═══ DOCUMENTO DE ORIGEM
NUNCA MAIS SE FALOU NAQUELE ACONTECIMENTO E A JARRA, EM DIAS, SE PERDEU DE VISTA, NATURALMENTE. HOJE ELA TERIA LUGAR DE DESTAQUE EM CASA DO MENINO JÁ VELHO, QUE FOI UM DIA, O QUE COMPREENDEU UM IGUAL.
UMA DAS COISAS MAIS DIVERTIDAS NA VELHICE É QUANDO INESPERADAMENTE, NOS CHEGAM, VINDOS DO MAIS REMOTO PASSADO, INEXPLICAVELMENTE, FATOS DE TODO ESQUECIDOS, A NOS ENCANTAR, CAUSANDO IMENSA SAUDADE.
══════
═══ AMOSTRA DE DADOS
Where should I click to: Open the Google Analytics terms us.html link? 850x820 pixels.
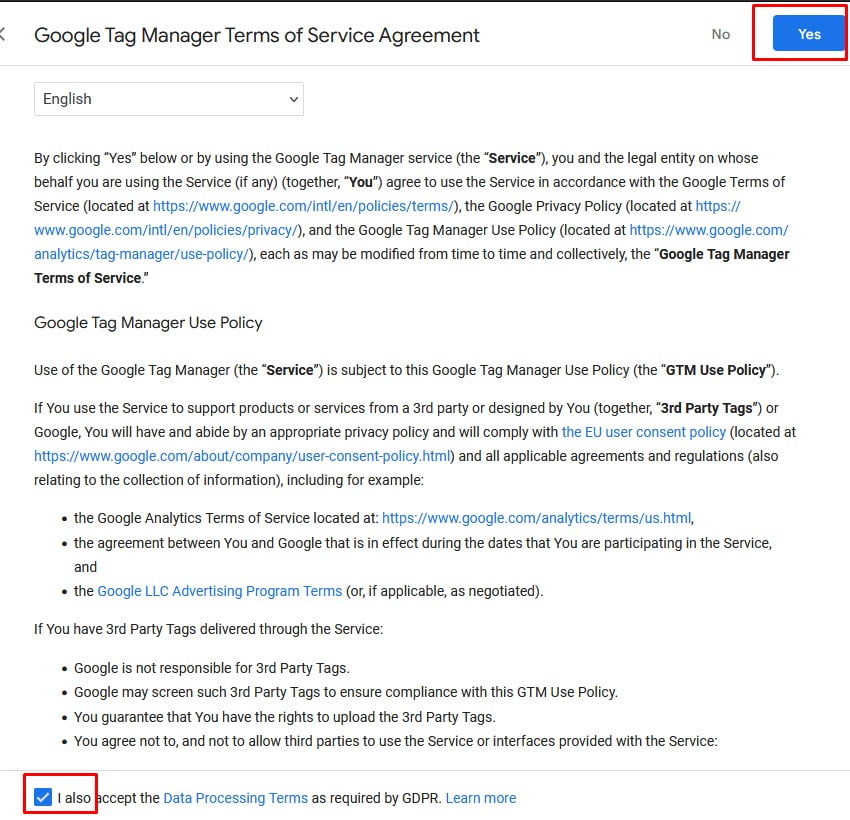coord(536,518)
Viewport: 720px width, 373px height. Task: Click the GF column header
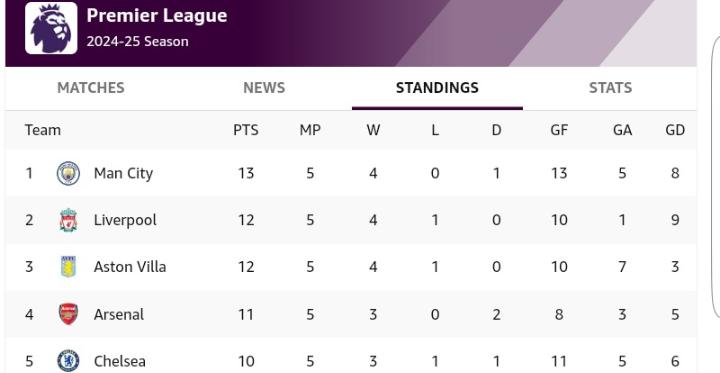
══════
PEDIDO ESCRITO A:
Imprima exatamente o trecho do texto sobre a velhice que vai de "UMA DAS COISAS" até "CAUSANDO IMENSA SAUDADE.".
PEDIDO ESCRITO B:
Por favor, dê a continuação do texto sobre a velhice a partir do ponto em que ele para.

RESULTADO DO EXERCÍCIO A:
UMA DAS COISAS MAIS DIVERTIDAS NA VELHICE É QUANDO INESPERADAMENTE, NOS CHEGAM, VINDOS DO MAIS REMOTO PASSADO, INEXPLICAVELMENTE, FATOS DE TODO ESQUECIDOS, A NOS ENCANTAR, CAUSANDO IMENSA SAUDADE.

RESULTADO DO EXERCÍCIO B:
NUNCA ME CANSAREI DE REPETIR QUE TODOS, ABSOLUTAMENTE TODOS OS FATOS QUE VIVEMOS NO DIA A DIA, SÃO ENCANTOS INDISPENSÁVEIS, QUANDO PELO TEMPO E DISTANCIA, SE TORNAM PARTE DA NOSSA HISTÓRIA PERECÍVEL. A MEMÓRIA TALVEZ SEJA O MAIOR DOM QUE PODEMOS RECEBER, POIS É NELA QUE ESTÃO GUARDADAS AS NOSSAS VERDADES MAIS PROFUNDAS, EMBORA MUITAS VEZES DE APARENCIA INSIGNIFICANTE
DE OLHO ACESO NO MEIO DA NOITE APAGADA, FICA O VELHO SE PERGUNTANDO O QUE TERÁ SIDO FEITO DAQUELE MENINO DO PASSADO QUE TINHA UMA JARRA. ESTARÁ VIVO AINDA? TERÁ SIDO FELIZ? TERÁ COMPREENDIDO, AINDA QUE SÓ UM POUCO, OS MISTÉRIOS DA VIDA? LEMBRARÁ DAQUELE ENCONTRO FORTUITO PERDIDO NO TEMPO? TERÁ TIDO A POUCA SORTE DE PERDER A INFANCIA DO ESPÍRITO? ENTÃO, CONFUSO, SE SURPREENDE PEDINDO A DEUS QUE PROTEJA AQUELE MENINO E O FAÇA FELIZ.

CLÁUDIO GONZAGA.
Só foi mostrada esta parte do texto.